Editor’s Note: Professional bass angler Rick Clunn, of Ava, Missouri, has been fishing professionally for 37 years and won ESPN's Greatest Angler Debate in 2005. He has four Bassmaster Classic championships and 32 career Classic appearances and currently ranks fourth on B.A.S.S.'s all-time prize money list with more than $2 million in career earnings.

Click for Larger ViewI often find bass on ledges and drop-offs in 8 to 12 feet of water. I've learned that crankbaits will produce the most bass and the biggest quality of bass then. Most anglers immediately begin to think about their depth finders for offshore fishing, but often your depth finder won't tell the whole truth about the fishing potential of a location. If you pass over an 8- to 12-foot drop-off that has cover on it like stumps, brush piles and submerged trees, and you don't see bass holding on that cover, you may assume that you won't catch fish in that spot. However, you need to consider that motor noise may have spooked the bass off that cover when you've passed over it. Too, the bass may have held so close to the cover or so far under the cover that the depth finder doesn't show them.

When I find cover on a drop-off that I believe concentrates bass, I'll mark that spot and plan to return to fish it later in the day. When I do fish that place, I'll stay as far away from the targeted area as possible. I'll make long casts and feel the cover out with a deep-diving crankbait to keep from spooking the bass. Often, I think motor noise will cause bass to move-off of a spot, especially if they associate motor noise with predators. For example, if you see a spot on a local map that area guides have noted, more than likely that site will recieve a tremendous amount of fishing pressure. Too, anglers catch and release bass there. I believe that the bass holding there have learned to associate motor noise with an approaching predator.

How to Break Down a Site Where Bass Concentrate:

Click for Larger ViewAlthough depth finders work wonders for bass fishermen, I believe the deep-diving crankbait works better than the best depth finder ever invented. So, once I've located an area with cover where the bottom drops off 8 to 12 feet, I'll try and learn the cover and how it lays by fishing a deep-diving crankbait. I'll make the first cast with a crankbait designed to run deeper than the bottom I plan to fish. For instance, I may choose a bait designed to run down to 20 feet when I'm fishing in 8 to 12 feet of water, to learn what fish are holding on the bottom. As the lip of the crankbait touches the cover, I'll find the limbs, and I'll discover the position of the cover on the bottom. I'll also often catch fish while I dig the bottom and learn the cover with my crankbait.

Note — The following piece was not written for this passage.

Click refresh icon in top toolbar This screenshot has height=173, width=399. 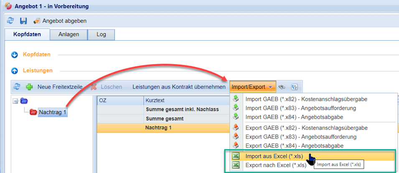click(11, 21)
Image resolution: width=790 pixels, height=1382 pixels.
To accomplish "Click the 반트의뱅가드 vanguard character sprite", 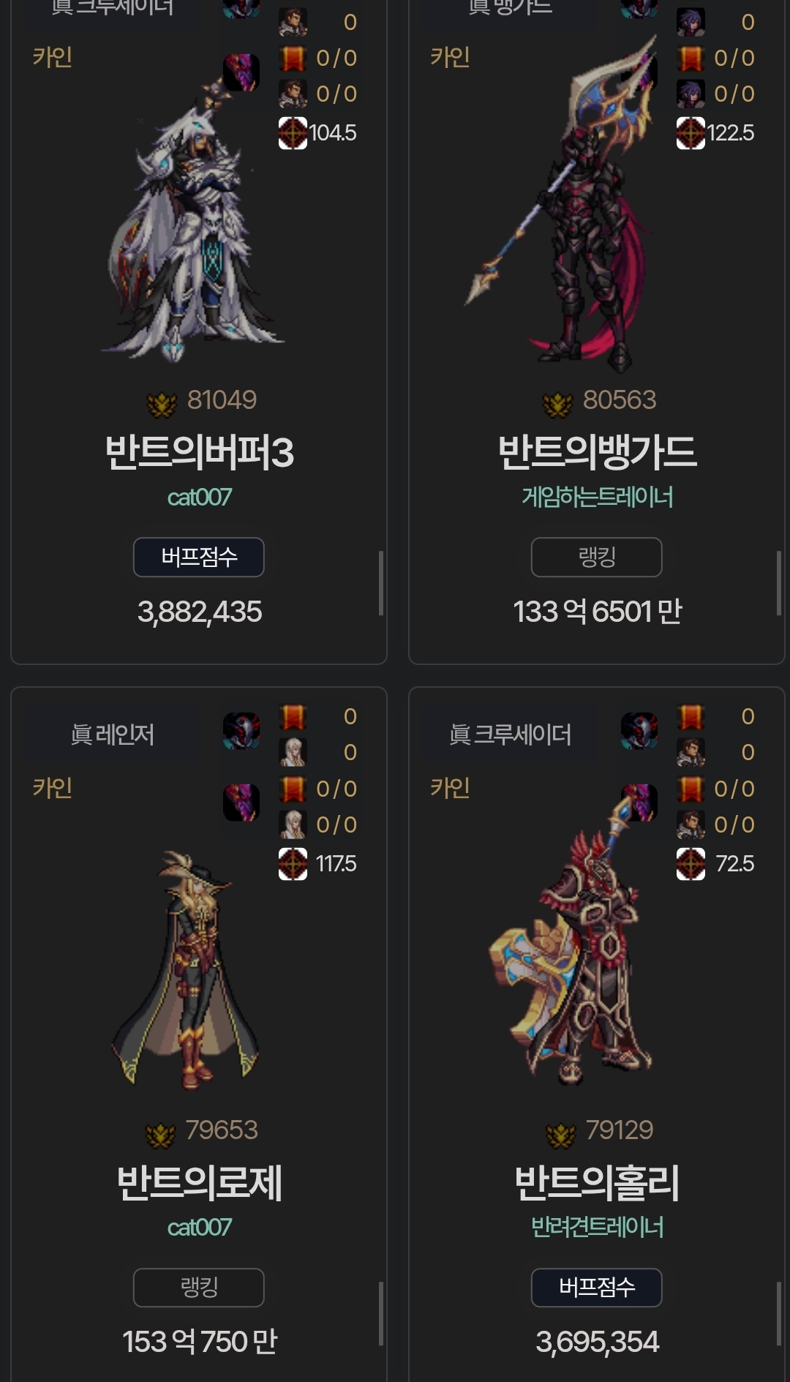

When I catch a bass, I'll listen to what that fish tells me. If I catch a bass with a deep-diving crankbait that digs the bottom, and the fish gets hooked on the outside of the mouth by the back hook, I know that the bass has come from above the bait and has dived down to attack the lure. Then I realize I need a more shallow-running crankbait, so that the bass will inhale the lure and get all the hooks in its mouth. So, I'll change crankbaits and use a lure that swims maybe a foot or two off the bottom. Then, when the bass attacks the bait, it will suck the entire bait into its mouth and get hooked by the belly hooks on the bait, as well as the tail hooks.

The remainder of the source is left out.